Il direttore delle Gallerie degli Uffizi, Eike Schmidt afferma “Nell’arco cronologico di poco più di mezzo secolo considerato nella mostra, maturano i presupposti per il riscatto sociale e per una nuova autonomia della donna, non più solamente ancorata al ruolo di angelo del focolare. Le opere esposte raccontano una realtà in cui si affaccia la questione femminile, quando l’impegno nel lavoro, gli interessi politici, la vita intellettuale e l’indipendenza erano ancora un privilegio, o il risultato di una lotta” e Simonella Condemi, curatrice della mostra e responsabile della Galleria d’arte moderna di Palazzo Pitti, aggiunge: “La donna ha dovuto costruirsi una propria identità in ambito sociale e lavorativo mantenendo comunque l’impegno quotidiano tra le mura domestiche e la cura della famiglia. Abbiamo voluto rendere onore alla fatica sempre sostenuta dalle donne, documentando insieme la varietà di modi in cui si esprime e il talento femminile nel campo dell’arte, della fotografia, della scrittura, dell’insegnamento, della politica, e in molti altri settori”.
Firenze è stata una calamita per le artiste straniere che cercavano di ritagliarsi 'una stanza tutta loro' nei salotti e negli atelier visto che le donne straniere godevano di un certo livello di libertà in Italia, cosa che non avveniva nei loro paesi di origine.

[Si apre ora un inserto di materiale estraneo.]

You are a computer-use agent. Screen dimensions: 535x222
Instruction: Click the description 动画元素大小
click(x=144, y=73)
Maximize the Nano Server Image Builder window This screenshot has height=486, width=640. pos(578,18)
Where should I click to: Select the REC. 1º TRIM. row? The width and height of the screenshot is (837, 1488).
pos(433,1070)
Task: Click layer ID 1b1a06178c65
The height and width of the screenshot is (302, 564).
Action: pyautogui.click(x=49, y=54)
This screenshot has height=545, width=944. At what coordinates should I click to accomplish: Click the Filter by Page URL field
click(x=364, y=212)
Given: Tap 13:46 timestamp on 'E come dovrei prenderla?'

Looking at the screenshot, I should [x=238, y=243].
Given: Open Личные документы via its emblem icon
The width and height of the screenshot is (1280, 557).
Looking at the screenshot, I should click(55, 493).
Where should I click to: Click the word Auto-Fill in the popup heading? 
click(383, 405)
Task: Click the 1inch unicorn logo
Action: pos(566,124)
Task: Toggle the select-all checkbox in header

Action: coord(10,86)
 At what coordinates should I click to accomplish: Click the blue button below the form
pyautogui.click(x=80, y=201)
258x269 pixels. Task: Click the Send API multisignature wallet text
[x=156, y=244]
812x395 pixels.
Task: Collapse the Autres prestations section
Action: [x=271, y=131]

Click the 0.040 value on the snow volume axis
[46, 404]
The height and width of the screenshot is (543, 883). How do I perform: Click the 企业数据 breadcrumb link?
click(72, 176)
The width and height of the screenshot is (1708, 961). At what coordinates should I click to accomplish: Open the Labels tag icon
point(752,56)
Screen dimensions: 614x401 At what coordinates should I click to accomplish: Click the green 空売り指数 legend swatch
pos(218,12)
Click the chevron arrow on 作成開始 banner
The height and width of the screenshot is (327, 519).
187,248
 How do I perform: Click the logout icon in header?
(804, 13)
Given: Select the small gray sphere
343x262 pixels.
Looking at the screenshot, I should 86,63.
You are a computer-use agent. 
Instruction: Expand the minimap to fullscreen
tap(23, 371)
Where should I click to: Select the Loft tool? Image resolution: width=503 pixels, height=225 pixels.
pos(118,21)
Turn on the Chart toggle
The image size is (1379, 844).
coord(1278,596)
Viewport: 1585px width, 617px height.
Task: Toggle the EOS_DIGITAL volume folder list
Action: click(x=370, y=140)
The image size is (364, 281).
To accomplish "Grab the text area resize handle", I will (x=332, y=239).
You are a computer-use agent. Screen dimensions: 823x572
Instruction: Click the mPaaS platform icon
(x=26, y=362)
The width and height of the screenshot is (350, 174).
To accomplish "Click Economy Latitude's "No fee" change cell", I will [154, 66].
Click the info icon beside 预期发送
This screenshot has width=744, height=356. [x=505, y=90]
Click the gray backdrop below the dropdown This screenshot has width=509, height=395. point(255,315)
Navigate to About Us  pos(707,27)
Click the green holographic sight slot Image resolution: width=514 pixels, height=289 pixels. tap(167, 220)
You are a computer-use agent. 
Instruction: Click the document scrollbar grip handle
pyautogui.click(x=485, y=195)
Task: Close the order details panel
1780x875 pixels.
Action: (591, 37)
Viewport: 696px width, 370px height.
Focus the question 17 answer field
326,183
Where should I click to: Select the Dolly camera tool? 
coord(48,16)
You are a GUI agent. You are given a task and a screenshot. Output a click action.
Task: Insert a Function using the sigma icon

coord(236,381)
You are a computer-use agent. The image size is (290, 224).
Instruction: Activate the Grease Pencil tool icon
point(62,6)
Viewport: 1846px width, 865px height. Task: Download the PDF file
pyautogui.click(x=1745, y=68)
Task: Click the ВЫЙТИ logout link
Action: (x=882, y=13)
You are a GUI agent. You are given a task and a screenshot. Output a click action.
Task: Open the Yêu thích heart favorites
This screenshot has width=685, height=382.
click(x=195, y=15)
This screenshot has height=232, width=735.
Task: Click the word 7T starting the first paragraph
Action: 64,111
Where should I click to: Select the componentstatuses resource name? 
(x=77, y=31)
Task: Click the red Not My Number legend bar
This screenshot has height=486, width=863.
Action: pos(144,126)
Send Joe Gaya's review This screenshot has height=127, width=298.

Ne sono alcuni esempi la simbolista tedesca Julia Hoffmann Tedesco, che condivideva lo stesso interesse per la sfera femminile di suo marito, esponente dei Macchiaioli, la ritrattista e poetessa irlandese Louisa Grace Bartolini, paladina per la causa italiana, Mary Egerton Bracken, una pittrice inglese dell’alta società che frequentava l’entourage di Browning a Casa Guidi, e l’artista Nabis francese Elisabeth Chaplin, la più giovane e prolifica artista tra quelle rappresentate nella collezione delle Gallerie degli Uffizi”.
Ma anche le donne italiane si muovevano andando all'estero per superare le barriere e i pregiudizi dei luoghi di origine. È il caso delle sorelle Caira, originarie della Media Valle del Liri (Frosinone) che modelle andarono a Parigi e dove fondarono una propria scuola di pittura privata denominata Accademia Vitti, indirizzata soprattutto alle donne. Le sorelle lavoravano sia come modelle che come insegnanti e l'Accademia Vitti ebbe una sua propria fama e anche molti noti pittori dell'epoca la frequentarono. Ad Atina (Frosinone) è visitabile dal 2013 la casa museo che ricorda l'Accademia.
Oltre a questa curiosità sono tante le scoperte che i visitatori della mostra avranno il piacere di fare.